━━━━━ EXTRACTED ENTRIES

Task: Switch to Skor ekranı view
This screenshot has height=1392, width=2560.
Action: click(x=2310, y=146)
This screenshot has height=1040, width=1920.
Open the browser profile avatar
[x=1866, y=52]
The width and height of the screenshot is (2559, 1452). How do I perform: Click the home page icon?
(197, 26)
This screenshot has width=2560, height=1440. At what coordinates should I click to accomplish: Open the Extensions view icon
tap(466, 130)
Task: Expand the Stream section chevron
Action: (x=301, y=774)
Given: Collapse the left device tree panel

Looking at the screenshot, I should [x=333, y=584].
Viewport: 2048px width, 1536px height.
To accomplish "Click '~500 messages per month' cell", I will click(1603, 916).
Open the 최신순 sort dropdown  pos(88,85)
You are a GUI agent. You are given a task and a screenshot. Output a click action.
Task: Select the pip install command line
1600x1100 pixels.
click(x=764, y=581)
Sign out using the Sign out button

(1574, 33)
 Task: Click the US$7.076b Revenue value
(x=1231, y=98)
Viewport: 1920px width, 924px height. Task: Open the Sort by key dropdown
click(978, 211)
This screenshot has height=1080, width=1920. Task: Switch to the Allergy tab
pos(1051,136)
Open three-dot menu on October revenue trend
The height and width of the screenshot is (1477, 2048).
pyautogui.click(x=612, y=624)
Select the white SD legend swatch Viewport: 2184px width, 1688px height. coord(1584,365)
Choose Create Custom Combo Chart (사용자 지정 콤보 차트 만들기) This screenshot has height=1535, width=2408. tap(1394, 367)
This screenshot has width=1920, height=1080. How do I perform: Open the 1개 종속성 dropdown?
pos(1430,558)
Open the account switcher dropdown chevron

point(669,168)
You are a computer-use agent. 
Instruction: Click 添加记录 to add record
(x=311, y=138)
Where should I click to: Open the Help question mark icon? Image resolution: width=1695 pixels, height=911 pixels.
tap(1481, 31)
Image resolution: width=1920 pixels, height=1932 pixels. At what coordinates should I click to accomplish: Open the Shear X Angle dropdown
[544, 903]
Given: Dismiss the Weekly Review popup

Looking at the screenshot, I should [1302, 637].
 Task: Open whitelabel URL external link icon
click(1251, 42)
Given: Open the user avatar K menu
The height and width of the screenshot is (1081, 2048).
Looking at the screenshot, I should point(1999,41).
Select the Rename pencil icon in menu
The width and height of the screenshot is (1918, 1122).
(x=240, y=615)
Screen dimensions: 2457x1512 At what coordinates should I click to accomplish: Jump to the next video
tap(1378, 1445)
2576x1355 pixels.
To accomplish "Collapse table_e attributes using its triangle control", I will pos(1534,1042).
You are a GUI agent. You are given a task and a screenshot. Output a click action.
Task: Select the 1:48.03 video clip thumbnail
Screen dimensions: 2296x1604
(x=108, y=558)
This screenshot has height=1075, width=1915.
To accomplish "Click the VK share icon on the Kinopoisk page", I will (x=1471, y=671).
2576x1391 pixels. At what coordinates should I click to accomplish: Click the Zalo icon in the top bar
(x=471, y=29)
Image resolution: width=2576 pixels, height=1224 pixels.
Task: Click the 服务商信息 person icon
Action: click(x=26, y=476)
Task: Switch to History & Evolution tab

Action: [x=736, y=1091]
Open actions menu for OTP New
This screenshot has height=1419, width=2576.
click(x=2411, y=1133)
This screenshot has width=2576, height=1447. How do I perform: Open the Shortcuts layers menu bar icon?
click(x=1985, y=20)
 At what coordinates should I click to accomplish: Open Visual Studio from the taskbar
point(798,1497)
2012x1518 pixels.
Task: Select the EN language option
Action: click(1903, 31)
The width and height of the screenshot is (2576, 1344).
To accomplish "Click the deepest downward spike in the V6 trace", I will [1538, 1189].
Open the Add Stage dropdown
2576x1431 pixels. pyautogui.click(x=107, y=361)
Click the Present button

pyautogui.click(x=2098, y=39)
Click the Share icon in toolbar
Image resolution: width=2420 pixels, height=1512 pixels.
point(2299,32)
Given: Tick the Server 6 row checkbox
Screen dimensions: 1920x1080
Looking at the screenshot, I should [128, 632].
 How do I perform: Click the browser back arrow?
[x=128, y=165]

━━━━━━━━━━

Look through the material above. Copy each line where the word "will" appears.

To accomplish "Click '~500 messages per month' cell", I will click(1603, 916).
To accomplish "Collapse table_e attributes using its triangle control", I will pos(1534,1042).
To accomplish "Click the VK share icon on the Kinopoisk page", I will (x=1471, y=671).
To accomplish "Click the deepest downward spike in the V6 trace", I will [1538, 1189].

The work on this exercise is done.